There is a connection between access to information and a node’s position in the network (?). The connection is so strong that a predictive model, based on structural features such as node degree, k-shell number, clustering, centrality, and eccentricity, can accurately predict whether a node will fall into the group of ‘worse off according to all influencer heuristics‘ or ‘better off in all’ (see SM Sec. S7). We can, on average, with 97.4% accuracy predict the information status of nodes regarding frequency, and with an average accuracy of 96.9% for recency. This demonstrates that current influencer heuristics suffer from biases which disadvantage low-connected and peripheral nodes.
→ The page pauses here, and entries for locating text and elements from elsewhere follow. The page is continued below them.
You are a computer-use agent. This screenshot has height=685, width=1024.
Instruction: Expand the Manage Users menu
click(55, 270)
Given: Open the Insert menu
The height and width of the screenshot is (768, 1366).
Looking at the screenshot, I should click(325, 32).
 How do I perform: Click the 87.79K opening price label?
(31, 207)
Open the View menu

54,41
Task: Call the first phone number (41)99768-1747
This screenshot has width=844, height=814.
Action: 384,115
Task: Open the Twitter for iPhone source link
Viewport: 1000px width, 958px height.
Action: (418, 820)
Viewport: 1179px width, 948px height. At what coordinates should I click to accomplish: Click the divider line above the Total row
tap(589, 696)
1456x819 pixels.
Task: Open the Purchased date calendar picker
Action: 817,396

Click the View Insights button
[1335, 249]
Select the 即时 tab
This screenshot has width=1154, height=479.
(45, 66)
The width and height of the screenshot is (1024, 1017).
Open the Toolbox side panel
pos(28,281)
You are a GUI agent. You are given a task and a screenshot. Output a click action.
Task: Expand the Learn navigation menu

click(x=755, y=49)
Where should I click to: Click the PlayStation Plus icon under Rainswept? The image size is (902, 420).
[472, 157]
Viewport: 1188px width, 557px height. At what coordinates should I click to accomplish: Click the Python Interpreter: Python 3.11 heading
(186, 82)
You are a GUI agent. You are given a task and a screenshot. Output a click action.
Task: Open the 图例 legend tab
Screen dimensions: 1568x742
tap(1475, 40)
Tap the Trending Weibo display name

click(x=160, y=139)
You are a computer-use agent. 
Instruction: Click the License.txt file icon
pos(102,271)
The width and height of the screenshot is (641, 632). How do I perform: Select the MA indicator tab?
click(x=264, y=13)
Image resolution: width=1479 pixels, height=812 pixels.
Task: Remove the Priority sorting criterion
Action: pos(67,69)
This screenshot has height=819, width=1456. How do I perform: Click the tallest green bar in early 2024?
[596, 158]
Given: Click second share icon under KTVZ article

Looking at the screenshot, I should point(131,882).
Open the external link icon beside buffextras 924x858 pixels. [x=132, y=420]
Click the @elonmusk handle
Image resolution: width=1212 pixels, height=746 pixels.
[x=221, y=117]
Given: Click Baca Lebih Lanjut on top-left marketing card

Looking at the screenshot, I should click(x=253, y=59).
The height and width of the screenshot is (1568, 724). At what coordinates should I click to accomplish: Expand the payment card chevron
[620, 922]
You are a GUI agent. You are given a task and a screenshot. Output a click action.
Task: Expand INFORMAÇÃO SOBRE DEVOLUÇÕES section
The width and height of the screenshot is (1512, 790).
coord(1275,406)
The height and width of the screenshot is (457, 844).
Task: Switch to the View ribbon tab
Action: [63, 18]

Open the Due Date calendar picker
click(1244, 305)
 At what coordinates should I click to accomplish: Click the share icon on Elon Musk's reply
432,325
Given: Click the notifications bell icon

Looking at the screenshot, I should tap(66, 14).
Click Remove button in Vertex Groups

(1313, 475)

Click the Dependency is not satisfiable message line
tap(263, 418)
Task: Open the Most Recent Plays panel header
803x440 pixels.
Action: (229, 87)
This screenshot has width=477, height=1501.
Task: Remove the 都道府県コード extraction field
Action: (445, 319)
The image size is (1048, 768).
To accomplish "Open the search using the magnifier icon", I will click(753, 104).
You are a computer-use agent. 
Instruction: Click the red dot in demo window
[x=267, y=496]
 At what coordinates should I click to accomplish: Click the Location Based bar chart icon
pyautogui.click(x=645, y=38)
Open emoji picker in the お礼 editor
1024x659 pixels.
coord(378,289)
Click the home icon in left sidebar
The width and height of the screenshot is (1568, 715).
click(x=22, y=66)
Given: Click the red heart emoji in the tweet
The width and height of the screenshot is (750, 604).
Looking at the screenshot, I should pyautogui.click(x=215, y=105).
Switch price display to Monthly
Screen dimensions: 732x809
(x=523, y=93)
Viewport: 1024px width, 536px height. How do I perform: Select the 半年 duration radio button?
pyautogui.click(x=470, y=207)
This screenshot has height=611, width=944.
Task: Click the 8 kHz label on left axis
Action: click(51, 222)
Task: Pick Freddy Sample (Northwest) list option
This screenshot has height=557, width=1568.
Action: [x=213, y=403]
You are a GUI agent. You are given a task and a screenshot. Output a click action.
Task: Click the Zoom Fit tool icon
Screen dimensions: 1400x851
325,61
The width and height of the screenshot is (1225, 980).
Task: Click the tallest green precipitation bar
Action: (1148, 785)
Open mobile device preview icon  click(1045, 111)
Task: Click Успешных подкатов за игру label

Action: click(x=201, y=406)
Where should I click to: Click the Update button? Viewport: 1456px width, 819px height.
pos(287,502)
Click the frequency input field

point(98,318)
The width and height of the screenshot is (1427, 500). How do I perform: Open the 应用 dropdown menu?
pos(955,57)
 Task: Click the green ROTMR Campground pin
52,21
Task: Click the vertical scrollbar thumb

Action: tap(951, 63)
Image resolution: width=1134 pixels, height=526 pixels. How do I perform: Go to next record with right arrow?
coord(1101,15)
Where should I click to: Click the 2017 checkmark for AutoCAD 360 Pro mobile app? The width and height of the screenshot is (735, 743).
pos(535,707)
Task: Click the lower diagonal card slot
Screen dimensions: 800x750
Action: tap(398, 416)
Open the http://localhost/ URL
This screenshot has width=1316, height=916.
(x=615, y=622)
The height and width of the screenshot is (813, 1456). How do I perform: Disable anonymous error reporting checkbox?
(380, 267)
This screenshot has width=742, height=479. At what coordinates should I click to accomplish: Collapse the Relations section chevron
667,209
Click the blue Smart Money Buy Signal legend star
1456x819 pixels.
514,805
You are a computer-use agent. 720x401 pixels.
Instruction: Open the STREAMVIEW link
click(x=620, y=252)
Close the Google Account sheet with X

Fair Influence Maximisation

To bridge the information gap different strategies can be employed. Previous studies have shown that instead of using influencer algorithms to identify $s$ individuals, one can select slightly more individuals $s+x$ , but at random (?). Even for small $x$ -values this has been shown to result in larger cascades. Another solution is to apply acquaintance methods (also called friendship-nomination, which work by selecting a random neighbor of a randomly selected node), which have been used to select influencers for maximising mass drug administration campaigns (?), to seed information about maternal and child health (?), and for inferring centrally located individuals suitable as monitors for detecting large scale disease outbreaks (?). Lastly, maximization of social welfare objective functions, along with the implementation of different algorithms, has been proposed to bridge the information gap (?).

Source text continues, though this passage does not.